Reproduce every line of the items below verbatim, leaving the pictures out of your answer.
====== DATA IN THIS EXERCISE
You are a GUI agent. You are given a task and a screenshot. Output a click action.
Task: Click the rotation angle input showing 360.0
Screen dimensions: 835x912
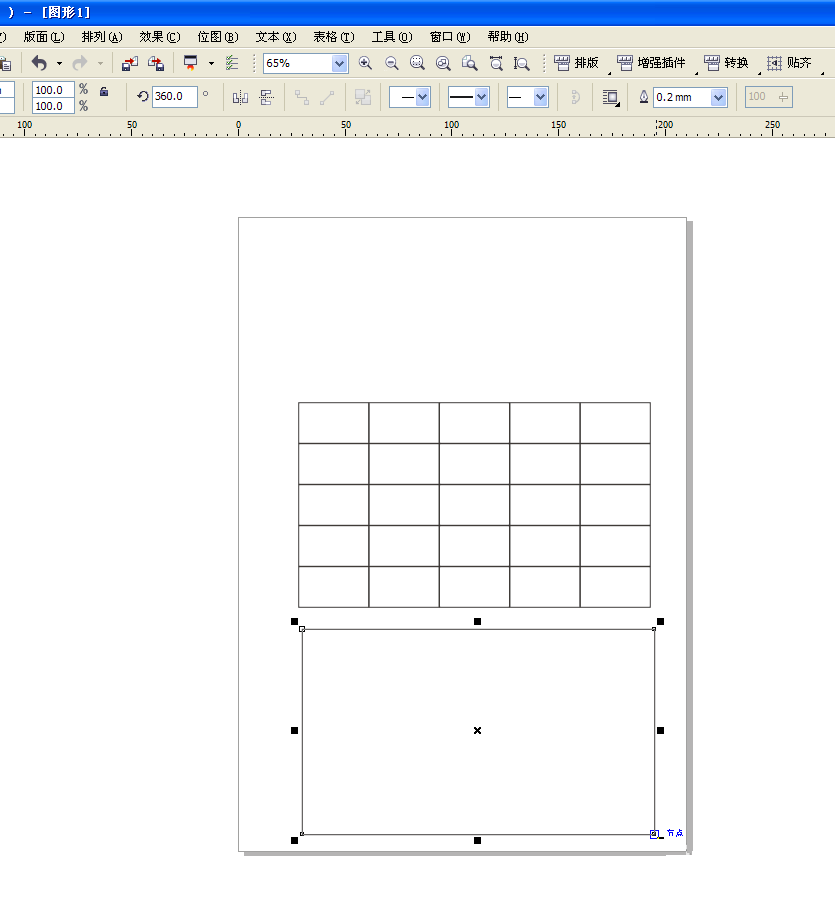(x=175, y=97)
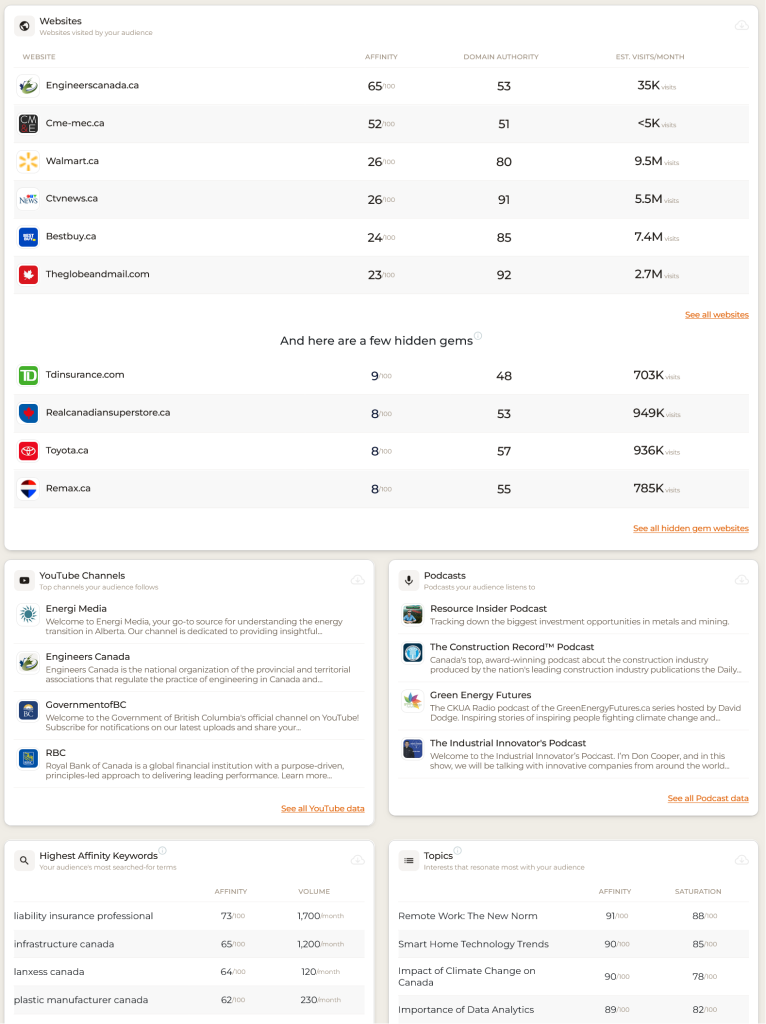Click the Walmart.ca logo icon
Viewport: 766px width, 1024px height.
click(x=28, y=161)
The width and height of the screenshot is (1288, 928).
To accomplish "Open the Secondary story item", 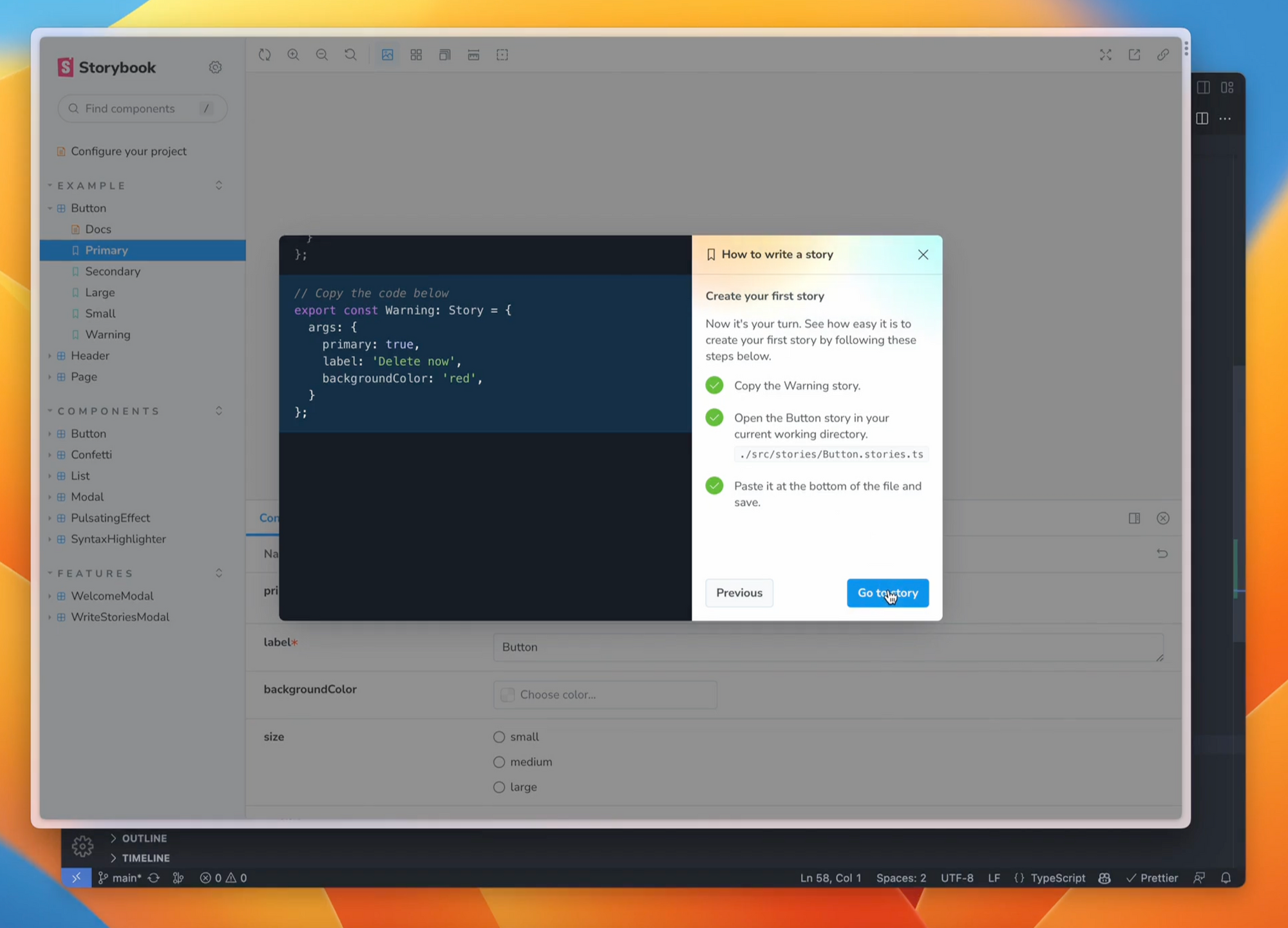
============
» **ANSWER TO THE TASK**
You are a GUI agent. You are given a task and a screenshot. Output a click action.
Task: Click the rotation angle input showing 360.0
Screen dimensions: 835x912
(x=175, y=97)
Click the Walmart.ca logo icon
Viewport: 766px width, 1024px height.
click(x=28, y=161)
The width and height of the screenshot is (1288, 928).
To accomplish "Open the Secondary story item", 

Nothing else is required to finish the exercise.